SWN Restoring Archey Fork

Aug. 5, 2013
A groundbreaking ceremony was held June 28 in Clinton, Arkansas, marking the beginning of the Archey Fork restoration project led by The Nature Conservancy of Arkansas (TNC) whose mission is to conserve and restore the lands and waters of Arkansas for the benefit of people in the Fayetteville Shale area and beyond.

Company teams up with TNC to benefit residents of Fayetteville shale

A groundbreaking ceremony was held June 28 in Clinton, Arkansas, marking the beginning of the Archey Fork restoration project led by The Nature Conservancy of Arkansas (TNC) whose mission is to conserve and restore the lands and waters of Arkansas for the benefit of people in the Fayetteville Shale area and beyond.

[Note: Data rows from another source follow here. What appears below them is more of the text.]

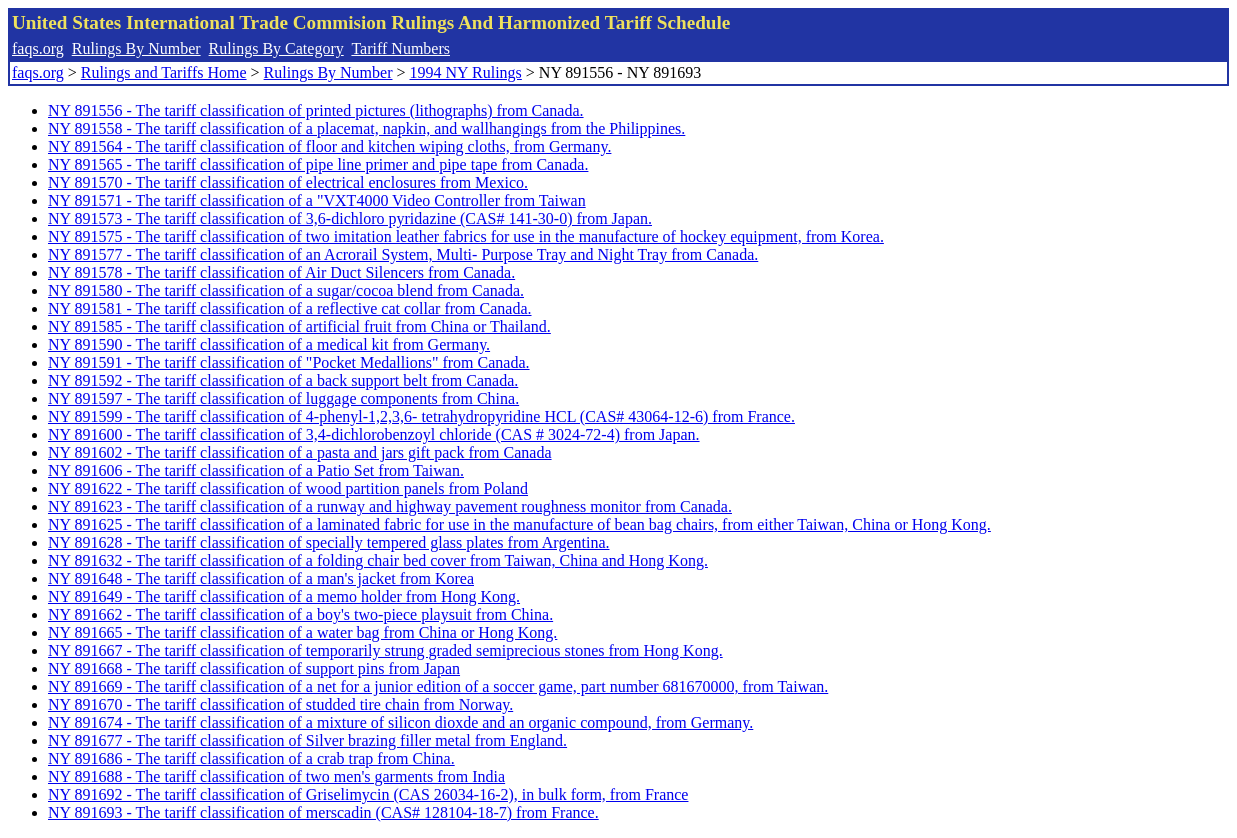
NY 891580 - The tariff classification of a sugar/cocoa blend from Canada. (286, 290)
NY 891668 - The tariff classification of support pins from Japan (254, 668)
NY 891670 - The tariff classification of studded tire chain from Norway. (280, 704)
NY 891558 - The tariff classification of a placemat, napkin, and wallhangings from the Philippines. (366, 128)
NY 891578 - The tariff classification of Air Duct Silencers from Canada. (281, 272)
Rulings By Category (276, 48)
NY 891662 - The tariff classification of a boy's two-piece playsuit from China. (300, 614)
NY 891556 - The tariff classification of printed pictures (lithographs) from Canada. (316, 110)
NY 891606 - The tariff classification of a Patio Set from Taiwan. (256, 470)
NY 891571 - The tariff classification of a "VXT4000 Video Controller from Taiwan (317, 200)
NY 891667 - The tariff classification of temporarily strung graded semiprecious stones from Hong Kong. (385, 650)
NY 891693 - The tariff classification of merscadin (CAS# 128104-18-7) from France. (323, 812)
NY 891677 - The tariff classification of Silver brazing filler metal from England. (307, 740)
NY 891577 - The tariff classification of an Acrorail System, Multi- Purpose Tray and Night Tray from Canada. (403, 254)
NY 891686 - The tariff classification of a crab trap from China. (251, 758)
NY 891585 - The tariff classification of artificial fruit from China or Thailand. (299, 326)
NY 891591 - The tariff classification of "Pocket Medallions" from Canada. (289, 362)
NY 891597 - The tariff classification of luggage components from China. (283, 398)
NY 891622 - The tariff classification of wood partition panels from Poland (288, 488)
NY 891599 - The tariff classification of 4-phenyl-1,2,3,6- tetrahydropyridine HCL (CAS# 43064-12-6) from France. (421, 416)
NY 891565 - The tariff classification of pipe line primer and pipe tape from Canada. (318, 164)
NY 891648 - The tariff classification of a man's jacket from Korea (261, 578)
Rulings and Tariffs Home (164, 72)
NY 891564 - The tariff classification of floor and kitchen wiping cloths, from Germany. (329, 146)
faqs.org (38, 48)
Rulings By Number (136, 48)
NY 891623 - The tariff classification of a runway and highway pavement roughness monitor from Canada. (390, 506)
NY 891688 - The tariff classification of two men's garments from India (276, 776)
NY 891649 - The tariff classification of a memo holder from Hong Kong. (284, 596)
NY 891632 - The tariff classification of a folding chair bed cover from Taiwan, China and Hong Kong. (378, 560)
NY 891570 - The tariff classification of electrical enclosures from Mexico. (288, 182)
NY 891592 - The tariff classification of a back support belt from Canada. (283, 380)
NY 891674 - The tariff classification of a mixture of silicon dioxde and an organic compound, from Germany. (400, 722)
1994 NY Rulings (466, 72)
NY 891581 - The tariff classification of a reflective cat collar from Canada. (290, 308)
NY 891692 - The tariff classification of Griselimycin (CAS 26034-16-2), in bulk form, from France (368, 794)
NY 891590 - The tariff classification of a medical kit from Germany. (269, 344)
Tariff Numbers (400, 48)
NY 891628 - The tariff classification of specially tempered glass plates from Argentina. (328, 542)
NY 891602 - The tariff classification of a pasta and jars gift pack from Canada (300, 452)
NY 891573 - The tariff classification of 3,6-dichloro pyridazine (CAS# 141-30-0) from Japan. (350, 218)
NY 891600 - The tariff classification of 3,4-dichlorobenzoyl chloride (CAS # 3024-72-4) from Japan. (374, 434)
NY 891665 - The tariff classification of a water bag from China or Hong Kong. (302, 632)
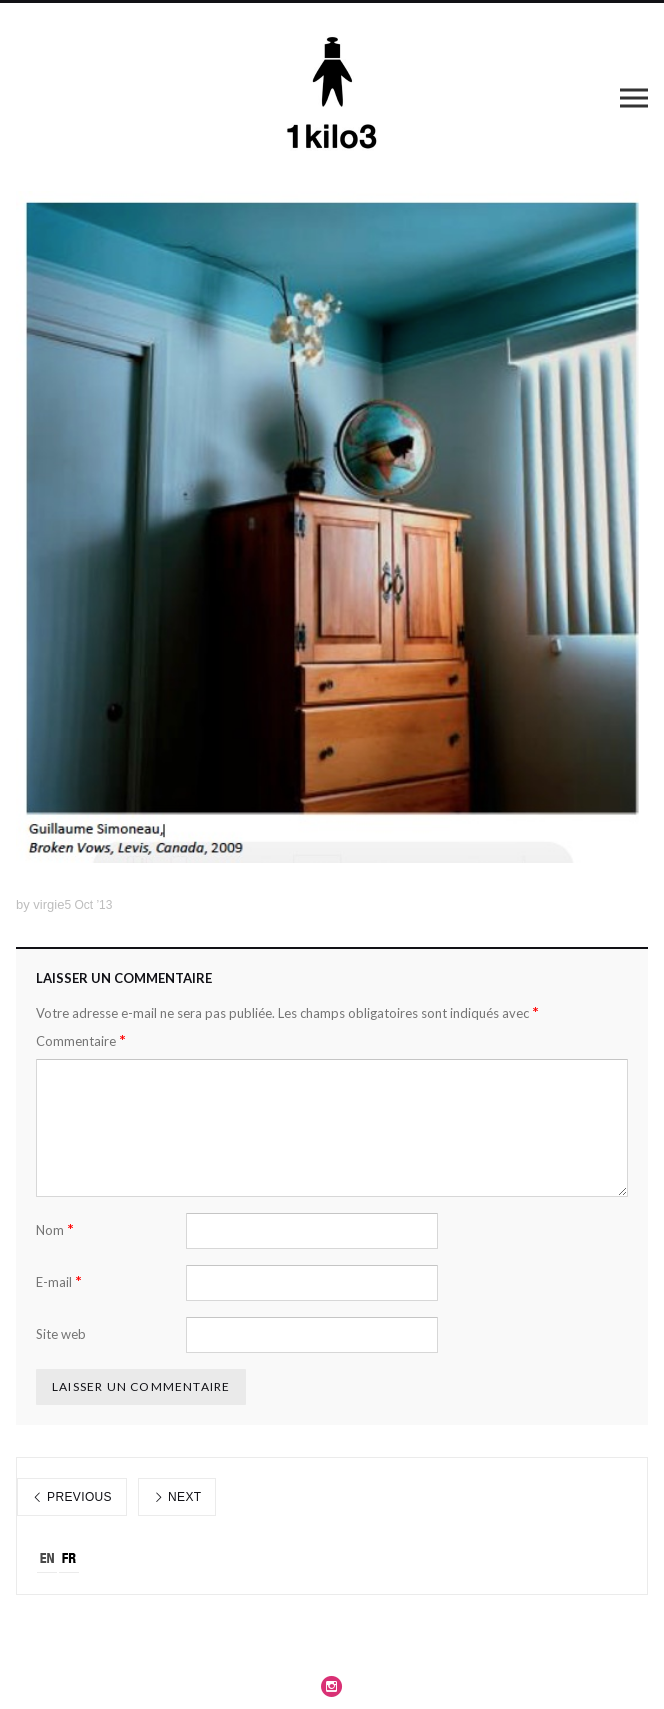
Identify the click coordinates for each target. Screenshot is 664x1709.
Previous (72, 1497)
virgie (48, 904)
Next (177, 1497)
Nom (55, 1229)
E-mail (59, 1281)
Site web (61, 1334)
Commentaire (81, 1040)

In addition to Scott Simon, The Nature Conservancy of Arkansas director; Don Richardson, former Mayor of Clinton; and Joy DeClerk, the restoration project leader; Mark Boling, president of V+ Development Solutions, a division of Southwestern Energy Corp. (SWN), was on hand for the ceremony that included speeches and a field trip around the site.

Boling announced SWN's $900,000 commitment to fund Phase I of a three-phased project to restore the Archey Fork of the Upper Little Red River in Arkansas during his keynote address at the Nature Conservancy's Annual Partners in Conservation Luncheon in Little Rock in November 2012.

The Nature Conservancy of Arkansas has been working with the US Army Corps of Engineers, US Fish and Wildlife Service, Arkansas Game and Fish Commission and the City of Clinton to restore a 3.2-mile stretch of the Upper Little Red River that was straightened and widened in the mid-1980s for flood control.

"In April 2012, SWN announced the creation of V+ Development Solutions with the mission of engaging stakeholders to develop innovations and improvements that positively impact environmental stewardship, the economy and local communities. As part of this initiative, SWN approached The Nature Conservancy of Arkansas to help in identifying potential partnership projects that would benefit residents of the Fayetteville Shale," Boling said. "We are proud to join in the effort to restore the Archey Fork to a condition that will improve habitat for a variety of rare aquatic species, protect and improve water quality in Greers Ferry Lake, and improve recreational opportunities in the area."

The river is threatened by sediment from decades of eroding river banks, run-off from rural roads and the clearing of riparian forest. This degradation of the river is contributing sediment into Greers Ferry Lake which provides drinking water for more than 200,000 as well as significant economic benefits through hydropower and recreational opportunities.

"Water quality of both the Little Red River and Greers Ferry Lake is important for the economic vitality of Clinton and the region," said TNC director Simon. "With SWN's generous contribution we are one step closer to protecting and improving these precious resources."

TNC has developed a large-scale restoration design-and-build strategy based on the science of natural channel design. The project will require channel shaping and construction of in-channel rock structures to be completed in three phases, with the goal of reducing stream bank erosion, restoring channel stability, improving aquatic habitat and improving water quality. Phases I and II will restore approximately one mile of Archey Fork near Clinton, and Phase III will improve nearly two miles of the South Fork.

Southwestern Energy Corp. discovered the economic viability of the Fayetteville Shale and was the first company to drill and successfully produce its natural gas. At Dec. 31, 2012, Southwestern held leases for approximately 913,502 net acres in the Fayetteville Shale play area. For the first three months of 2013, Southwestern placed a total of 102 operated horizontal wells on production in the Fayetteville Shale. At March 31, 2013, the company's gross operated production rate was approximately 1,933 MMcf per day.

In 2013 the company plans to invest approximately $900 million in the Fayetteville Shale, $830 million of which will be directed toward the drilling of approximately 385 to 390 gross wells in 2013, all of which will be operated.